Se sentó al final de la sala del seminario, que estaba llena. Le daba igual quién hablara, o acerca de qué. Se presentó para poder pensar. O no pensar.
Resultó ser la ponencia de Julia McBride. Allí estaba ella, sentada tras una mesa y flanqueada por sus estudiantes, Angela a la derecha y Chad a la izquierda. La moderadora, una mujer escocesa con un fuerte acento, los presentó, y los estudiantes se esforzaron por no parecer orgullosos y aterrorizados cuando se citaron sus exiguos logros, mientras Julia, serena, bebía agua embotellada de un vaso. El debate se titulaba «Más cuerpos modernos tempranos».
Thomas no estaba escuchando. De vez en cuando captaba alguna frase, una cita por lo general, pero aunque comprendía las palabras, no captaba lo que significaban. La ponencia de Chad, que se valió de los gemelos Dromio en Comedia de equivocaciones para decir algo acerca de como la identidad del Renacimiento (o, como él prefería decir, el periodo moderno temprano) se conformaba por la ropa, fue la menos profesional de las tres, aunque parecía lo suficientemente eficiente. Pero mientras que la ponencia de Chad parecía querer reinventar la rueda, sustituyendo el fervor por el conocimiento profundo, la fiesta de presentación en sociedad era claramente para la ponencia de Angela.
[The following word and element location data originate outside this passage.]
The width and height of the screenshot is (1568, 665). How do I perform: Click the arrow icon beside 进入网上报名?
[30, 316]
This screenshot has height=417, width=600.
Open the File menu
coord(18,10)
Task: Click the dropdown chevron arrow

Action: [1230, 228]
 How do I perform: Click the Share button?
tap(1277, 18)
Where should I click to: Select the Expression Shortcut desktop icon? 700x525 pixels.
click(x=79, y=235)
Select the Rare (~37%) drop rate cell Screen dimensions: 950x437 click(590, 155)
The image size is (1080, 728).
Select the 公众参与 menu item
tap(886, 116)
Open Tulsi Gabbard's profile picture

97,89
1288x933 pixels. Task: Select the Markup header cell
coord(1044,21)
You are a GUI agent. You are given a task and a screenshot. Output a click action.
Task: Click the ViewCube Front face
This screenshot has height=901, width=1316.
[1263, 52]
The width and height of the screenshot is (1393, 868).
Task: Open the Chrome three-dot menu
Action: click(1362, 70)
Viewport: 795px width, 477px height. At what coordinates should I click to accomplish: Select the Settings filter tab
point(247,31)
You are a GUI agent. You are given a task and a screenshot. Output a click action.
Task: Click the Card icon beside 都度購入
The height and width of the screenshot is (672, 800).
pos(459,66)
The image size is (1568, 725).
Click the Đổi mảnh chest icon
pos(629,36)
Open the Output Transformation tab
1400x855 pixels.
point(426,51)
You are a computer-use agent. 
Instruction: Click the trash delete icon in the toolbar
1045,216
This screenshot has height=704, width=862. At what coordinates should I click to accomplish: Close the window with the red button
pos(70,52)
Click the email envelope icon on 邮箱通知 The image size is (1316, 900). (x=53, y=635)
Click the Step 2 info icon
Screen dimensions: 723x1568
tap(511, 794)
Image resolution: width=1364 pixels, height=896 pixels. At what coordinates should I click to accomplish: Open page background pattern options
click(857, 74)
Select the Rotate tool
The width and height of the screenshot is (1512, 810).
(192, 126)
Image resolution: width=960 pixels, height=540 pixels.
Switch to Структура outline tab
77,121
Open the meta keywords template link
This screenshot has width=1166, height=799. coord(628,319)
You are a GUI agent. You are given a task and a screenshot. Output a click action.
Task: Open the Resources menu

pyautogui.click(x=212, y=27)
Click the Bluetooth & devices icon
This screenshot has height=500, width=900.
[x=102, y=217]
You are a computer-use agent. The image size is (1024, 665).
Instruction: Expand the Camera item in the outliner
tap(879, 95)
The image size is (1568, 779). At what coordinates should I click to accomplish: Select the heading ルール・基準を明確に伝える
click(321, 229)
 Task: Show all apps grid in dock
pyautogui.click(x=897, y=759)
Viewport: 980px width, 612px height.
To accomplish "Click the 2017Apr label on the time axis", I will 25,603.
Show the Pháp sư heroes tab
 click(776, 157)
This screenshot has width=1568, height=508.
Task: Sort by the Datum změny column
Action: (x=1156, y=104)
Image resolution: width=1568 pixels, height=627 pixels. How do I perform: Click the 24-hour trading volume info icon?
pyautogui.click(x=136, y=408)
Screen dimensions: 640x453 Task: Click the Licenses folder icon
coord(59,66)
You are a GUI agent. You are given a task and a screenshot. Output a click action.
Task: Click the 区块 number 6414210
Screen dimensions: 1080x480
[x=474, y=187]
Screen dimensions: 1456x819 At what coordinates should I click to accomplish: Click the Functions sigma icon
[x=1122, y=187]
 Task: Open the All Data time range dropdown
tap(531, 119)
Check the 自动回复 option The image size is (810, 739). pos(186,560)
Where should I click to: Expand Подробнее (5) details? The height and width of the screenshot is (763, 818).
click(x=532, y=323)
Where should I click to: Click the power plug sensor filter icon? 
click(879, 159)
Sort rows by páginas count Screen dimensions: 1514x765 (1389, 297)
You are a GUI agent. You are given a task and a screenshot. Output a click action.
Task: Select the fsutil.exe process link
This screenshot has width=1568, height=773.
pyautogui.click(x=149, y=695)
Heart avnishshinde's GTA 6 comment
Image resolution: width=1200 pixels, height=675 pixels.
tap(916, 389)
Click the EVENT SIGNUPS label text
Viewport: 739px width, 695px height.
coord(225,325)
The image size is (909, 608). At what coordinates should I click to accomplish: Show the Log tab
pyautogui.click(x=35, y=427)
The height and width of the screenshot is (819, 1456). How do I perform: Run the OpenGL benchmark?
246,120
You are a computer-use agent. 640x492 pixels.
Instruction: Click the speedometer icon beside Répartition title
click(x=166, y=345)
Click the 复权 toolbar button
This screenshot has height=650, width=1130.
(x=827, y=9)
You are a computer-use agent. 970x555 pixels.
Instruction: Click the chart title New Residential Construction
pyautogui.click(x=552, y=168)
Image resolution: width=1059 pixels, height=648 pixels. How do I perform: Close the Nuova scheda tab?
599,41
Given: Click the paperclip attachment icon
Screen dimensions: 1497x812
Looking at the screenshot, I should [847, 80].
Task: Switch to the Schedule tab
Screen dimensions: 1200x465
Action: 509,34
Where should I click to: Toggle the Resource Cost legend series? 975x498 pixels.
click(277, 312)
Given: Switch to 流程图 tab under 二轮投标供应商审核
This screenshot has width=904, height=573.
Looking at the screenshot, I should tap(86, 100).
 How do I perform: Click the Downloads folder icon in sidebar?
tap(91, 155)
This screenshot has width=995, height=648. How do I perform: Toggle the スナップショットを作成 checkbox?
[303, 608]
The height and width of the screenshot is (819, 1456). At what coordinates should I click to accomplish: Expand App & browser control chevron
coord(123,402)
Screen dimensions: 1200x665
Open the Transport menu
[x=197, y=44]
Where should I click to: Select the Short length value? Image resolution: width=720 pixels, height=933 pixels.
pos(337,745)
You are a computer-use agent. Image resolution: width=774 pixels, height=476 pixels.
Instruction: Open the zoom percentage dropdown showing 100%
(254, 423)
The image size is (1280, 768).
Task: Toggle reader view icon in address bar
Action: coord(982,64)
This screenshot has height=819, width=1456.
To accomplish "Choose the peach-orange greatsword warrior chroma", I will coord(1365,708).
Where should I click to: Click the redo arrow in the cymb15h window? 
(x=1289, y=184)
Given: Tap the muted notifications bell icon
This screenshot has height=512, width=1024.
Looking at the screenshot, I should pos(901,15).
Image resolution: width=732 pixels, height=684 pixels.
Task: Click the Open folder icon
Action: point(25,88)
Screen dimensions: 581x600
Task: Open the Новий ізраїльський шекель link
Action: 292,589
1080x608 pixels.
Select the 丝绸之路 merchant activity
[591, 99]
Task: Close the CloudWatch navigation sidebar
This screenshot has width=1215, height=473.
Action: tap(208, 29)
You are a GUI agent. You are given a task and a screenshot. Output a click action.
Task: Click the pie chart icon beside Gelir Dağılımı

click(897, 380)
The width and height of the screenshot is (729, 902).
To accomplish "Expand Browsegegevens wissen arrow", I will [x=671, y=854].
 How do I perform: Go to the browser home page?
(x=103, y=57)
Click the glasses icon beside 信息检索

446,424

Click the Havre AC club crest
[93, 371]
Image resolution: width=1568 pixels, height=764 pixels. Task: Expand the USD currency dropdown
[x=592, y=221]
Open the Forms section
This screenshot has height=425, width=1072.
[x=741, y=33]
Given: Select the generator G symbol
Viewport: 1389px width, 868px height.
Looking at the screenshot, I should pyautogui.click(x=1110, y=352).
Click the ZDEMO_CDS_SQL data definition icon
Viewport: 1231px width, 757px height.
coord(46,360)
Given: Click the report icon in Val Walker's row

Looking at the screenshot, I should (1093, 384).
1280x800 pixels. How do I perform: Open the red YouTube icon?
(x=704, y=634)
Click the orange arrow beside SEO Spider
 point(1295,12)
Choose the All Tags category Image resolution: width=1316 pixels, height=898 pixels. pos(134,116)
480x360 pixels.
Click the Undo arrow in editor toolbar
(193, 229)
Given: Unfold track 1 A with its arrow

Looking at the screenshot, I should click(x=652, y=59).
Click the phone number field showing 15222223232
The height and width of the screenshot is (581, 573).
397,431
Habló de los botones de la ropa: su fabricación en el periodo, los distintos estilos, que eran indicadores del estatus y la filiación y la manera en que «servían de portalones entre lo público y lo privado». Una parte de Thomas quiso echarse a reír, pero cuanto más hablaba, más atrayente le resultaba el tema, y cuando procedió a señalar algunos de los «momentos cumbre de los botones» en las obras, finalizando con el agonizante Lear diciendo «Desabrochad este botón. Gracias», Thomas ya estaba convencido. Le recordó lo que le había gustado de la investigación, cuando un pequeño detalle inadvertido se convertía en un fulcro sobre el que toda la obra parecía girar, de modo tal que ese detalle era percibido como algo nuevo y revelador. Durante unos instantes, la ponencia de Angela llenó la mente de Thomas de historia y literatura y de la importancia del cuerpo, no de su enfermedad.